__Your assignment__: Please repeat the records below exactly, but only from the line that contains "Task: Toggle the theme with the sun icon" onward, ending with the last line.

__Entries taken from a collection__:
______
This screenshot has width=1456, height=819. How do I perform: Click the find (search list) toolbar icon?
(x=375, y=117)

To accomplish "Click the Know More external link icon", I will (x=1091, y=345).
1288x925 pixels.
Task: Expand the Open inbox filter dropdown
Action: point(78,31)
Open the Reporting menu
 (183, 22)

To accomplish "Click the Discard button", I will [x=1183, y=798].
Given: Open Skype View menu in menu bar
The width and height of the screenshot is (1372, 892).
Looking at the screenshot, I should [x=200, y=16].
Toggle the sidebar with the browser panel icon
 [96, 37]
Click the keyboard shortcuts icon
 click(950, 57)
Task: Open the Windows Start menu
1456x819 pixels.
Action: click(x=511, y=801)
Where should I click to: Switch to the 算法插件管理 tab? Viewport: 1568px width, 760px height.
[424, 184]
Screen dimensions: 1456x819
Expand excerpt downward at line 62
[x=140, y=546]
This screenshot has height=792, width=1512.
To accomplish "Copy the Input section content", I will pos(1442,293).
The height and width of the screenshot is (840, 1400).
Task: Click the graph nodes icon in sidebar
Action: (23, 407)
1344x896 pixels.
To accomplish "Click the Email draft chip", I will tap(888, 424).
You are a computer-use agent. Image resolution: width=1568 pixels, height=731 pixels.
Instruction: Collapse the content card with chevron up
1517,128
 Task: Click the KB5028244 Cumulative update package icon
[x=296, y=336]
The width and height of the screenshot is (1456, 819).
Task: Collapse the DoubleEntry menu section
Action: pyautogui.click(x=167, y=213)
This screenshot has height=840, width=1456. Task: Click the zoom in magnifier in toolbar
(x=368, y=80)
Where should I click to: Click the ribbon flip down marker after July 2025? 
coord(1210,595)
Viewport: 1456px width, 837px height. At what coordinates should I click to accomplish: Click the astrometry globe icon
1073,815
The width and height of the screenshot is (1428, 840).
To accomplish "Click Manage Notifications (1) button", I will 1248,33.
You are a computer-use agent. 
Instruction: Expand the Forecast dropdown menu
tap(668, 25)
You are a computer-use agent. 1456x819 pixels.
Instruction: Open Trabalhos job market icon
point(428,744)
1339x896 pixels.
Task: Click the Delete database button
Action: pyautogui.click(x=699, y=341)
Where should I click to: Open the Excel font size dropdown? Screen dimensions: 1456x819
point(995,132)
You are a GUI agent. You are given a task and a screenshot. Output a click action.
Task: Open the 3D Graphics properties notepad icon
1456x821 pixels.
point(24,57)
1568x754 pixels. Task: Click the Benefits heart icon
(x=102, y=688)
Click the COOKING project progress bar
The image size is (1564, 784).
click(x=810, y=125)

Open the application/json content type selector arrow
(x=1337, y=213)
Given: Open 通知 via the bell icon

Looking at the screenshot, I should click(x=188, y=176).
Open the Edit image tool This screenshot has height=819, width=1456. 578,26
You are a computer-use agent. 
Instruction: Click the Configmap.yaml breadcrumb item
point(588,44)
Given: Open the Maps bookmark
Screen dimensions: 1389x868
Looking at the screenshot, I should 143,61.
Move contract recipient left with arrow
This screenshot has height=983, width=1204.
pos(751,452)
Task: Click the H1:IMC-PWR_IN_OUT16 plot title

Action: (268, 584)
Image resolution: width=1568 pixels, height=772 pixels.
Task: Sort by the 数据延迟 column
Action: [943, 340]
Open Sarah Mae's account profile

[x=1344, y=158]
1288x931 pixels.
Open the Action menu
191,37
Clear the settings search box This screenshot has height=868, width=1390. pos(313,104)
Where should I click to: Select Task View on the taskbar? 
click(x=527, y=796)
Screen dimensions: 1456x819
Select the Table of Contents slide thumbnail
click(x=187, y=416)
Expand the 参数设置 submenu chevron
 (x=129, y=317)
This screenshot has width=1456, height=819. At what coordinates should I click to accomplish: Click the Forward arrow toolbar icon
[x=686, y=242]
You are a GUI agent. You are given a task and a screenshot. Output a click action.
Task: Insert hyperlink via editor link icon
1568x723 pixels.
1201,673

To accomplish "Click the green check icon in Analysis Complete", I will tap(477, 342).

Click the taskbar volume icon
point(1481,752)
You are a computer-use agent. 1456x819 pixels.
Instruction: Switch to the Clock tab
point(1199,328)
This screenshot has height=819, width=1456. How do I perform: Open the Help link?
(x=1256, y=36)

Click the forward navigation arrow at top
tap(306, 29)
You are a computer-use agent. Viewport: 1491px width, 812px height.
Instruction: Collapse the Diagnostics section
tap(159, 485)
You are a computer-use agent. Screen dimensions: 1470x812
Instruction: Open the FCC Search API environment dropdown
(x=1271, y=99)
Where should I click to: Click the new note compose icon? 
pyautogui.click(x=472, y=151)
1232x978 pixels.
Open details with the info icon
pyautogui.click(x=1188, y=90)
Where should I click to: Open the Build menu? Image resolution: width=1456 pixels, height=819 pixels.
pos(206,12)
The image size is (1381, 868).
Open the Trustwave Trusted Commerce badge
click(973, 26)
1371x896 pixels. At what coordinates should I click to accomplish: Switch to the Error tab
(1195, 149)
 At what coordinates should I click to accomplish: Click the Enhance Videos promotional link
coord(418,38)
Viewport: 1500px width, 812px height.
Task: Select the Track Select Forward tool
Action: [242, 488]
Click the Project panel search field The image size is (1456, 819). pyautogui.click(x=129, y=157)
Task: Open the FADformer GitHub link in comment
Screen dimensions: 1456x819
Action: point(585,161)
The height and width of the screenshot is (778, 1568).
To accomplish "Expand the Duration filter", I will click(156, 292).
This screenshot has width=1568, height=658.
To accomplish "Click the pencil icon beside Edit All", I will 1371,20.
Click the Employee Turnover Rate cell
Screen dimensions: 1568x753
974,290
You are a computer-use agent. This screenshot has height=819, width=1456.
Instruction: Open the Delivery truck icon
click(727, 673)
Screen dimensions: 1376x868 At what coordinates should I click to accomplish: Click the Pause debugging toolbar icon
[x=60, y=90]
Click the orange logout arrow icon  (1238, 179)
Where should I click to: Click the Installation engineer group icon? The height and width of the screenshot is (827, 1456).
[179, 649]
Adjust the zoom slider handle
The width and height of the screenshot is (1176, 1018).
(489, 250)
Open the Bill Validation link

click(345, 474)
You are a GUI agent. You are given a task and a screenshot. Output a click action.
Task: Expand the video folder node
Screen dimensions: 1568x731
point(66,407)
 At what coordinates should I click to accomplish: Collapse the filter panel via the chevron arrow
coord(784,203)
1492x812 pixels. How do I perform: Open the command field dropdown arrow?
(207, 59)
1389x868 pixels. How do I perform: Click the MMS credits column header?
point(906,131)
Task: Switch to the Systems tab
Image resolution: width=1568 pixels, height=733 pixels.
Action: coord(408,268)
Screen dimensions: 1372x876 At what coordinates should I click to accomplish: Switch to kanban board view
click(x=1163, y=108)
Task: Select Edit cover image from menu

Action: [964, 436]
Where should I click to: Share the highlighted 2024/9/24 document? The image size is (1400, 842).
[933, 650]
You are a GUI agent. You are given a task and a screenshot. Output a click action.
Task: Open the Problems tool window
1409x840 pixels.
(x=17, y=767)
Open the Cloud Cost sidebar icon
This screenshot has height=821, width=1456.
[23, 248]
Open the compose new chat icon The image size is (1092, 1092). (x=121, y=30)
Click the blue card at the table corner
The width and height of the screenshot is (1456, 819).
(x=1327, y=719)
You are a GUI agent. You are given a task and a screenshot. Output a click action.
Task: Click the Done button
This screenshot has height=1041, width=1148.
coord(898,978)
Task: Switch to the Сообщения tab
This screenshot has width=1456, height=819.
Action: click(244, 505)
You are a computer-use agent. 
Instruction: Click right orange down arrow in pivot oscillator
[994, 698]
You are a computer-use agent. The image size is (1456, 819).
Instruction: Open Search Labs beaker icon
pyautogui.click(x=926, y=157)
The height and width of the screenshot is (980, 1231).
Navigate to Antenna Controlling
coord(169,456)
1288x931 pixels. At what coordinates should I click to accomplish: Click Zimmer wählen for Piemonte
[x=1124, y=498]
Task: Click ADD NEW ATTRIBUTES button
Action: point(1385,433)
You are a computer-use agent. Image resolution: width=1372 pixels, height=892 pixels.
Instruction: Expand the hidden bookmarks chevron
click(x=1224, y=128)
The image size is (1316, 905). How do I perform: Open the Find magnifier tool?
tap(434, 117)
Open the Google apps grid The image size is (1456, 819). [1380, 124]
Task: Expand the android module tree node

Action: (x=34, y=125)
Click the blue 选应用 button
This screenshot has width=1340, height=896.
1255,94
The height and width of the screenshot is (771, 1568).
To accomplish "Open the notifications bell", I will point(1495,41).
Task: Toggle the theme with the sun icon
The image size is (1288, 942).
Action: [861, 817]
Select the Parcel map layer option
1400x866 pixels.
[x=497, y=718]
______
__Solution below__:
Task: Toggle the theme with the sun icon
The image size is (1288, 942).
Action: [861, 817]
Select the Parcel map layer option
1400x866 pixels.
[x=497, y=718]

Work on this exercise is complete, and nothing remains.